--- What is required ---
Please reproduce the data below exactly, from the first line to the last.

[Collected data entries]
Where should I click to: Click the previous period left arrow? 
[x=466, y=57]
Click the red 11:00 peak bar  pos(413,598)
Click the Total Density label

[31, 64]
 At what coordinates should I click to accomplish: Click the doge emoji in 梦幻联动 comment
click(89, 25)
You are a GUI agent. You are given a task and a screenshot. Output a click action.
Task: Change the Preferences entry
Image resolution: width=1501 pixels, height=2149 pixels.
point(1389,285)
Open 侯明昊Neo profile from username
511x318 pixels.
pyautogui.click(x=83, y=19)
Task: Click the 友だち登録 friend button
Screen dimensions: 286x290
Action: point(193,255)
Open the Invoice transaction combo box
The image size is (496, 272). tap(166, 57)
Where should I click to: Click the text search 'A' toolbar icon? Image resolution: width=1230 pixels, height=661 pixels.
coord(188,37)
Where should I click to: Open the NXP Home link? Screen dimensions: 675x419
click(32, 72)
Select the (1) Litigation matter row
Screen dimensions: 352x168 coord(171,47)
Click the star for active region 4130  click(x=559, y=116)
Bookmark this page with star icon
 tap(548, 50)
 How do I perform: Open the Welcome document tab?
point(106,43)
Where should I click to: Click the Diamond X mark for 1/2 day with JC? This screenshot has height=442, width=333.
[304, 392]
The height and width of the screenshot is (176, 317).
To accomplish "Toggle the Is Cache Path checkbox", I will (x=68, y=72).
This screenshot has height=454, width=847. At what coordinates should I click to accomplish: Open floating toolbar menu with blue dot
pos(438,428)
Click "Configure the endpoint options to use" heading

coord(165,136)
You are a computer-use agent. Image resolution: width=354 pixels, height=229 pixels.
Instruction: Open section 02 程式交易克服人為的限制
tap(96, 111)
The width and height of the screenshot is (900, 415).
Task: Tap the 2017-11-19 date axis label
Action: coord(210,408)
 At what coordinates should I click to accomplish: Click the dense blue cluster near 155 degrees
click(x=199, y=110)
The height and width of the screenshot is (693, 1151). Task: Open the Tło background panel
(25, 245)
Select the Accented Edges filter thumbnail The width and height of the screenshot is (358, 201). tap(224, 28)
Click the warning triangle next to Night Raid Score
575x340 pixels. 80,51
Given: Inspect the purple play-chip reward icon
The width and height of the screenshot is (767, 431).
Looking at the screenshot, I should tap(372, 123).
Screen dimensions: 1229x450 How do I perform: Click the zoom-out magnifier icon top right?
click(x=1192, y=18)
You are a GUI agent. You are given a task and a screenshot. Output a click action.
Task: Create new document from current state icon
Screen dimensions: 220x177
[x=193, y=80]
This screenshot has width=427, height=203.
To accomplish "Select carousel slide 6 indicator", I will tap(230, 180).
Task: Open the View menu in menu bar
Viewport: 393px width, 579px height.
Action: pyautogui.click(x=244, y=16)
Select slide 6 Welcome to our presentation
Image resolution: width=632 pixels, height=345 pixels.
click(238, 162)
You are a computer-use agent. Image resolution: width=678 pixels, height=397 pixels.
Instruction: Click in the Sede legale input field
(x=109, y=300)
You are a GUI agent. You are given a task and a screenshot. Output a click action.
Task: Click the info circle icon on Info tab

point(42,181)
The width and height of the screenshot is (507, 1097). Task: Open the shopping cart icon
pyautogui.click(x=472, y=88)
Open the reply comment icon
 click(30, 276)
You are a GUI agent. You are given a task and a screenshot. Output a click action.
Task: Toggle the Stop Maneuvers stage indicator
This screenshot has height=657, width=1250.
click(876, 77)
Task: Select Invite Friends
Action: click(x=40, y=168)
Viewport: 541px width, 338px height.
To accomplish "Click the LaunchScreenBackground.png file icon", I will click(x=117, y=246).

--- Reply ---
Where should I click to: Click the previous period left arrow? 
[x=466, y=57]
Click the red 11:00 peak bar  pos(413,598)
Click the Total Density label

[31, 64]
 At what coordinates should I click to accomplish: Click the doge emoji in 梦幻联动 comment
click(89, 25)
You are a GUI agent. You are given a task and a screenshot. Output a click action.
Task: Change the Preferences entry
Image resolution: width=1501 pixels, height=2149 pixels.
point(1389,285)
Open 侯明昊Neo profile from username
511x318 pixels.
pyautogui.click(x=83, y=19)
Task: Click the 友だち登録 friend button
Screen dimensions: 286x290
Action: point(193,255)
Open the Invoice transaction combo box
The image size is (496, 272). tap(166, 57)
Where should I click to: Click the text search 'A' toolbar icon? Image resolution: width=1230 pixels, height=661 pixels.
coord(188,37)
Where should I click to: Open the NXP Home link? Screen dimensions: 675x419
click(32, 72)
Select the (1) Litigation matter row
Screen dimensions: 352x168 coord(171,47)
Click the star for active region 4130  click(x=559, y=116)
Bookmark this page with star icon
 tap(548, 50)
 How do I perform: Open the Welcome document tab?
point(106,43)
Where should I click to: Click the Diamond X mark for 1/2 day with JC? This screenshot has height=442, width=333.
[304, 392]
The height and width of the screenshot is (176, 317).
To accomplish "Toggle the Is Cache Path checkbox", I will (x=68, y=72).
This screenshot has height=454, width=847. At what coordinates should I click to accomplish: Open floating toolbar menu with blue dot
pos(438,428)
Click "Configure the endpoint options to use" heading

coord(165,136)
You are a computer-use agent. Image resolution: width=354 pixels, height=229 pixels.
Instruction: Open section 02 程式交易克服人為的限制
tap(96, 111)
The width and height of the screenshot is (900, 415).
Task: Tap the 2017-11-19 date axis label
Action: coord(210,408)
 At what coordinates should I click to accomplish: Click the dense blue cluster near 155 degrees
click(x=199, y=110)
The height and width of the screenshot is (693, 1151). Task: Open the Tło background panel
(25, 245)
Select the Accented Edges filter thumbnail The width and height of the screenshot is (358, 201). tap(224, 28)
Click the warning triangle next to Night Raid Score
575x340 pixels. 80,51
Given: Inspect the purple play-chip reward icon
The width and height of the screenshot is (767, 431).
Looking at the screenshot, I should tap(372, 123).
Screen dimensions: 1229x450 How do I perform: Click the zoom-out magnifier icon top right?
click(x=1192, y=18)
You are a GUI agent. You are given a task and a screenshot. Output a click action.
Task: Create new document from current state icon
Screen dimensions: 220x177
[x=193, y=80]
This screenshot has width=427, height=203.
To accomplish "Select carousel slide 6 indicator", I will tap(230, 180).
Task: Open the View menu in menu bar
Viewport: 393px width, 579px height.
Action: pyautogui.click(x=244, y=16)
Select slide 6 Welcome to our presentation
Image resolution: width=632 pixels, height=345 pixels.
click(238, 162)
You are a computer-use agent. Image resolution: width=678 pixels, height=397 pixels.
Instruction: Click in the Sede legale input field
(x=109, y=300)
You are a GUI agent. You are given a task and a screenshot. Output a click action.
Task: Click the info circle icon on Info tab

point(42,181)
The width and height of the screenshot is (507, 1097). Task: Open the shopping cart icon
pyautogui.click(x=472, y=88)
Open the reply comment icon
 click(30, 276)
You are a GUI agent. You are given a task and a screenshot. Output a click action.
Task: Toggle the Stop Maneuvers stage indicator
This screenshot has height=657, width=1250.
click(876, 77)
Task: Select Invite Friends
Action: click(x=40, y=168)
Viewport: 541px width, 338px height.
To accomplish "Click the LaunchScreenBackground.png file icon", I will click(x=117, y=246).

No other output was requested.